13. The high-nickel cathode material for a lithium ion battery of claim 12, wherein the modified super-hydrophobic material is a super-hydrophobic material with nano-material deposited on its surface.

14. The high-nickel cathode material for a lithium ion battery of claim 13, wherein the mass ratio of the super-hydrophobic material to the nano-material is 100:(0.01-50).

15. The high-nickel cathode material for a lithium ion battery of claim 13, wherein the super-hydrophobic material is any one selected from the group consisting of super-hydrophobic conductive polymer nanofiber, super-hydrophobic carbon nanotube array film, super-hydrophobic polyacrylonitrile nanofiber, super-hydrophobic carbon fiber film, conductive porous aerogel, and a mixture of at least two of them.

16. The high-nickel cathode material for a lithium ion battery of claim 13, wherein the nano-material is a nano-powder material; the nano-powder material is any one selected from the group consisting of nano-alumina, nano-titania, nano-magnesia, nano-zirconia, nano-zinc oxide, and a mixture of at least two of them.

17. The high-nickel cathode material for a lithium ion battery of claim 16, wherein the nano-powder material has a median particle diameter of 10-200 nm.

18. The high-nickel cathode material for a lithium ion battery of claim 12, wherein the high-nickel cathode material is any one selected from the group consisting of lithium nickel cobalt aluminum oxide, lithium nickel cobalt manganese oxide, lithium nickel manganese oxide, lithium nickel cobalt oxide, and a mixture of at least two of them.

19. The high-nickel cathode material for a lithium ion battery of claim 18, wherein the high-nickel cathode material is a surface-coated high-nickel cathode material and/or a doped high-nickel cathode material.

20. The high-nickel cathode material for a lithium ion battery of claim 19, wherein the coating layer of the surface-coated high-nickel cathode material is any one selected from the group consisting of alumina, titania, magnesia, zirconia, and a mixture of at least two of them.

21. The high-nickel cathode material for a lithium ion battery of claim 19, wherein the doping element in the doped high-nickel cathode material is any one selected from the group consisting of sodium, aluminum, magnesium, titanium, vanadium, fluorine, and a mixture of at least two of them.

22. A method for preparing the high-nickel cathode material for a lithium ion battery of claim 12, comprising the following steps: (1) adding a high-nickel cathode material for a lithium ion battery and a modified super-hydrophobic material into a reaction kettle; (2) uniformly dispersing the modified super-hydrophobic material and the high-nickel cathode material for a lithium ion battery in an ethanol solution; (3) carrying out solid-liquid separation to the suspension obtained in step (2) and carrying out heat treatment to obtain a modified super-hydrophobic material-coated high-nickel cathode material for a lithium ion battery.

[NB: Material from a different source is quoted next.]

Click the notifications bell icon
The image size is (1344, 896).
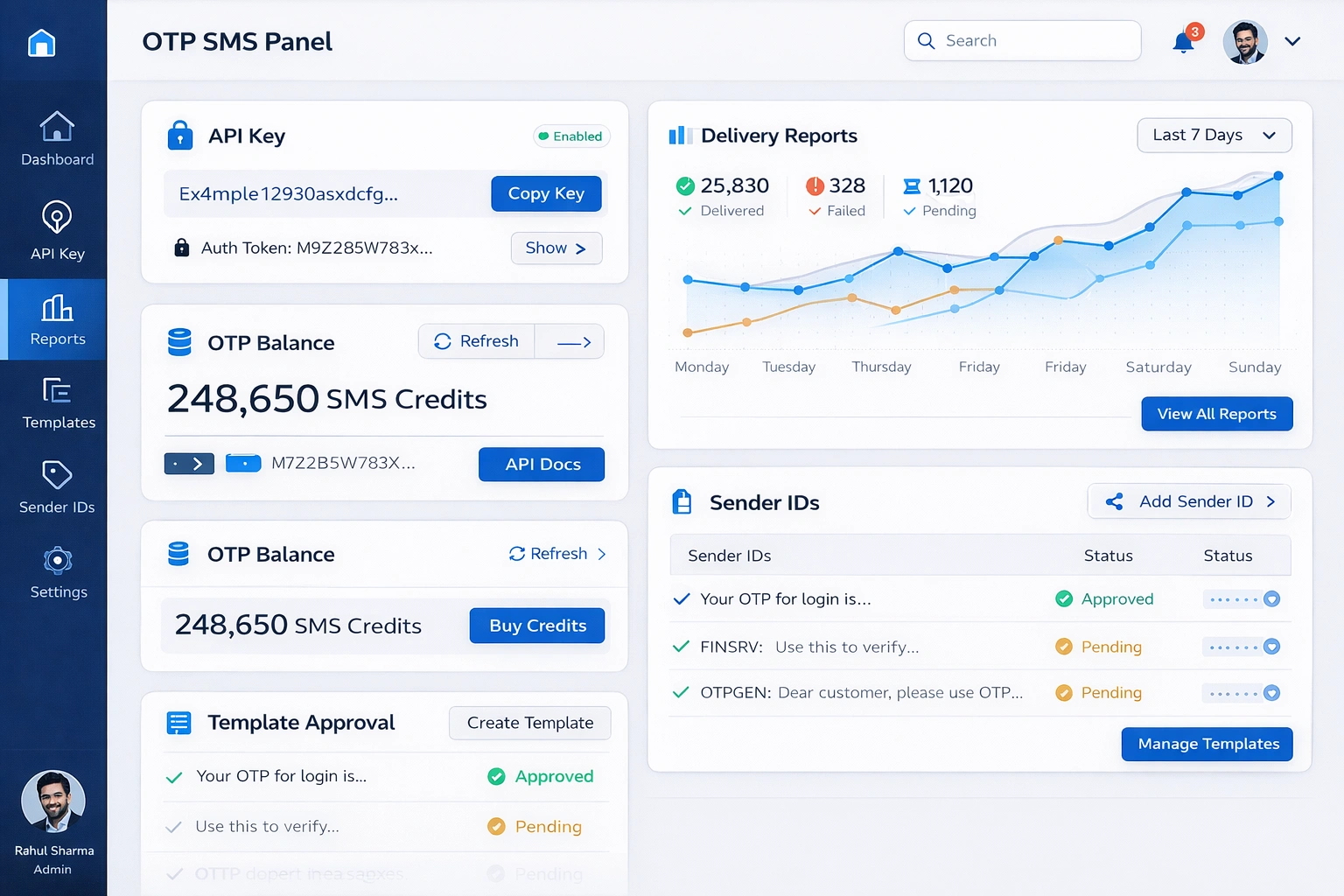click(x=1183, y=41)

23. The method of claim 22, wherein the mass ratio of the high-nickel cathode material for a lithium ion battery to the modified super-hydrophobic material in step (1) is 100:(0.01-5).

24. The method of claim 22, wherein the modified super-hydrophobic material is obtained by depositing nano-material on the surface of super-hydrophobic material.

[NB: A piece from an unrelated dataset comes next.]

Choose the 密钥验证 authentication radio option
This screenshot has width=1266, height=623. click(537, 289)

25. The method of claim 24, wherein the deposition is any one selected from the group consisting of vapor phase deposition, liquid phase deposition, electrochemical deposition, and a combination of at least two of them.

26. The method of claim 22, wherein the dispersion in step (2) is any one selected from the group consisting of ultrasonic dispersion, mechanical stirring, spray dispersion, and a combination of at least two of them.

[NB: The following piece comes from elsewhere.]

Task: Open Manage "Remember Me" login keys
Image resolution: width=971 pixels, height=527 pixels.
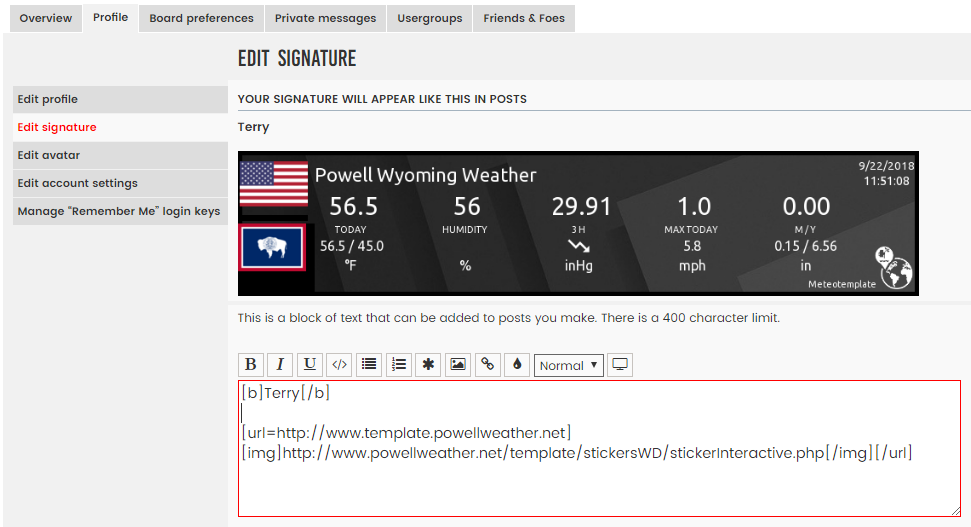Action: [120, 211]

27. The method of claim 22, wherein the solid-liquid separation method in step (3) is any one selected from the group consisting of suction filtration, spray drying, stewing, centrifugal separation, and a combination of at least two of them.

28. The method of claim 22, wherein the temperature for heat treatment in step (3) is 120-600 C.; the time for heat treatment is 4-24 h.

29. The method of claim 22, wherein the method comprises the following steps: (1) depositing a nano-material with a median particle size of 10-200 nm on the surface of a super-hydrophobic material to obtain a modified super-hydrophobic material, wherein the mass ratio of the super-hydrophobic material to the nano-material is 100:(0.01-50); (2) adding a high-nickel cathode material for a lithium ion battery and the modified super-hydrophobic material into a reaction kettle, wherein the mass ratio of the high-nickel cathode material for a lithium ion battery to the modified super-hydrophobic material is 100:(0.01-5); (3) ultrasonically dispersing the modified super-hydrophobic material into the high-nickel cathode material for a lithium ion battery; (4) centrifuging and separating the suspension obtained in step (2), and drying to obtain a modified super-hydrophobic material-coated high-nickel cathode material for a lithium ion battery.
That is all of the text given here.